[[ Material provided, beginning ]]

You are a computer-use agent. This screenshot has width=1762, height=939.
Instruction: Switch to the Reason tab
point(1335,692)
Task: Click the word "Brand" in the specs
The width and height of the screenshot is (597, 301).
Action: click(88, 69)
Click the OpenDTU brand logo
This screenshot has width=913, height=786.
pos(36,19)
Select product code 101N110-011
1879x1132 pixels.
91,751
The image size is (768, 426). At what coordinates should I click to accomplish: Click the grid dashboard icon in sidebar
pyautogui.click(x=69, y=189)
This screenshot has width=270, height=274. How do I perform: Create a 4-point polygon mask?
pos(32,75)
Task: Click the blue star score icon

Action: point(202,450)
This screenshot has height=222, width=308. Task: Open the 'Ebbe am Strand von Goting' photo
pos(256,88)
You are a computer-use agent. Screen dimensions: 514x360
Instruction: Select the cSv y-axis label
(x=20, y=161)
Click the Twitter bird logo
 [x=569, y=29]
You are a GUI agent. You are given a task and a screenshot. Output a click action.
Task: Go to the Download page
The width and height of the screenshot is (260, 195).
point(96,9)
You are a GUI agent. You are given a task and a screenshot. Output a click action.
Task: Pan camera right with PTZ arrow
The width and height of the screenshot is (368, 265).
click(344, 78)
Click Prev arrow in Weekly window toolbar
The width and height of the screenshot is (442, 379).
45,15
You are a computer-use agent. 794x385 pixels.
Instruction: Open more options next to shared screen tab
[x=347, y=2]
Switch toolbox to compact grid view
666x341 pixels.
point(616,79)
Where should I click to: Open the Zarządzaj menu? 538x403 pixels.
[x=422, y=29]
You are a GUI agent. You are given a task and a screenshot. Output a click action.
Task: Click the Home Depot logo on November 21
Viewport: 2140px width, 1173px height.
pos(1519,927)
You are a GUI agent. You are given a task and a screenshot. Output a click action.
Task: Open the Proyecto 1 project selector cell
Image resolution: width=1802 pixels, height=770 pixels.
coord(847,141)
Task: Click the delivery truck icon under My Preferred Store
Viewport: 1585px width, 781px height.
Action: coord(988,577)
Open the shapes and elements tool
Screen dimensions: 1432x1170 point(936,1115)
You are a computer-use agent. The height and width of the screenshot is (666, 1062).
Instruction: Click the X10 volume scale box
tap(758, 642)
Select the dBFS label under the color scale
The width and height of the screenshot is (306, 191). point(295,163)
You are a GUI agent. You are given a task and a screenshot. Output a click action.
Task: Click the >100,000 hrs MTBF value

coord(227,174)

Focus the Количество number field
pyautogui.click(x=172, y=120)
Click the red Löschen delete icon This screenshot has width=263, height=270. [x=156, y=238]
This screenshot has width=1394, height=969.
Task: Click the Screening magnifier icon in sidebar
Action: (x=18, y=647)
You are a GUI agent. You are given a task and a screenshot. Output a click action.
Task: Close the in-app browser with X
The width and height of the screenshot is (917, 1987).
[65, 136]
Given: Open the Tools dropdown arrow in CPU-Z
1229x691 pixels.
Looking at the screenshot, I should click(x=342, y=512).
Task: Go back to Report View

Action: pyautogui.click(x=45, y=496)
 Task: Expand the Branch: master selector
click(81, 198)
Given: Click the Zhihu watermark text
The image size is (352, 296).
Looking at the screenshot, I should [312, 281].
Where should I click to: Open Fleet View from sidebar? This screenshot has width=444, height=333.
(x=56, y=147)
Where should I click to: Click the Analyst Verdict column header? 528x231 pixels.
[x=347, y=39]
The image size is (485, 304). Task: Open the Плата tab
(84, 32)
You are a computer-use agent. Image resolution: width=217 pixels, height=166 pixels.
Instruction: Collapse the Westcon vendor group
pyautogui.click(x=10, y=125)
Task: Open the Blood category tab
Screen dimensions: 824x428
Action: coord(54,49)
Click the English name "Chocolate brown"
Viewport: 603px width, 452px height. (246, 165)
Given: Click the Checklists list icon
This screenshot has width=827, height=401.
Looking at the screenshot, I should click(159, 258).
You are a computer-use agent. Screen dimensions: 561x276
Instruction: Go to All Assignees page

[[ Material provided, end ]]

### What is being asked
Copy out all lines from the material above that contain the string "page".

### Answer to the problem
Task: Go to the Download page
Instruction: Go to All Assignees page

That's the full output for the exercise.